A person with this disorder,
can often be bright and intelligent,
and appear warm, friendly and competent.
They sometimes can maintain,
this appearance for a number of years
until their defense structure crumbles,
usually around a stressful situation.
Many borderlines have a perfectly working, pleasant,
alluring, seductive, competent, superman/woman facade
and it is sometimes difficult
to differentiate which self is being presented.
However,
the BP has an empty core at the center of identity.
A person with BPD may experience intense bouts of anger,
depression, and anxiety that may last only hours, or at most a day.
These may be associated with episodes of impulsive aggression,
self-injury, and drug or alcohol abuse.
Distortions in cognition and sense of self
can lead to frequent changes in long-term goals,
career plans, jobs, friendships,
gender identity, and values.
Sometimes people with BPD
view themselves as fundamentally bad, or unworthy.
They may feel unfairly misunderstood or mistreated,
bored, empty, and have little idea who they are.
Such symptoms are most acute
when people with BPD feel isolated
and lacking in social support,
and may result in frantic efforts to avoid being alone.
Frantic efforts to avoid real or imagined abandonment.
A pattern of unstable and intense interpersonal relationships
characterized by alternating between extremes
of idealization and devaluation.
When the fear of abandonment becomes overwhelming,
they will often push others out of their life
as if trying to avoid getting rejected.
Symptoms are often present in adolescence
and almost always by young adulthood.
There may be a history
of unstable relationships in the person's life.
People with BPD often have
highly unstable patterns of social relationships.
While they can develop intense but stormy attachments,
their attitudes towards family, friends,
and loved ones may suddenly shift from idealization
(great admiration and love)
to devaluation (intense anger and dislike).
Thus, they may form an immediate attachment
and idealize the other person,
but when a slight separation or conflict occurs,
they switch unexpectedly to the other extreme.
Even with family members,
individuals with BPD are highly sensitive to rejection,
These fears of abandonment seem to be related
to difficulties feeling emotionally connected
to important persons when they are physically absent,
leaving the individual with BPD feeling lost
and perhaps worthless.
People with BPD exhibit other impulsive behaviors,
such as excessive spending, binge eating and risky sex.

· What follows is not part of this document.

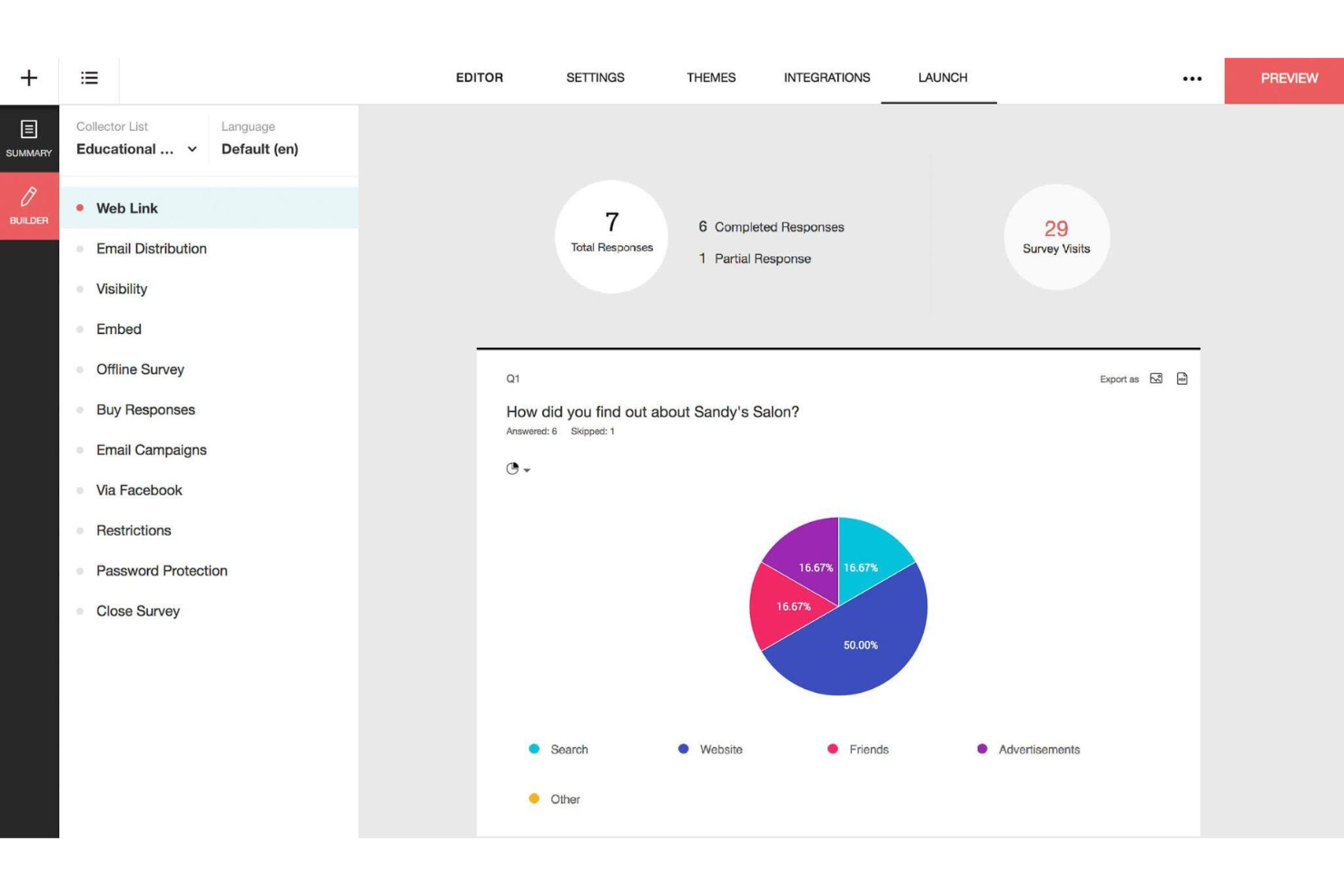Expand the chart type dropdown arrow
Image resolution: width=1344 pixels, height=896 pixels.
[526, 470]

BPD often occurs together with other psychiatric problems,
particularly bipolar disorder, depression, anxiety disorders,
substance abuse, and other personality disorders.
The instability in behavior
is marked by impulsive and often dangerous acts.
Self-mutilation or suicidal threats and gestures
are common among people with BPD.
Many people with BPD say that cutting on themselves
or burning themselves provides a sense of relief and calm
that they have difficulty finding otherwise.
Borderlines have a great difficulty
in trusting people and themselves.
They are hypersensitive to criticism or rejection
and often feel they "need" someone else in order to survive.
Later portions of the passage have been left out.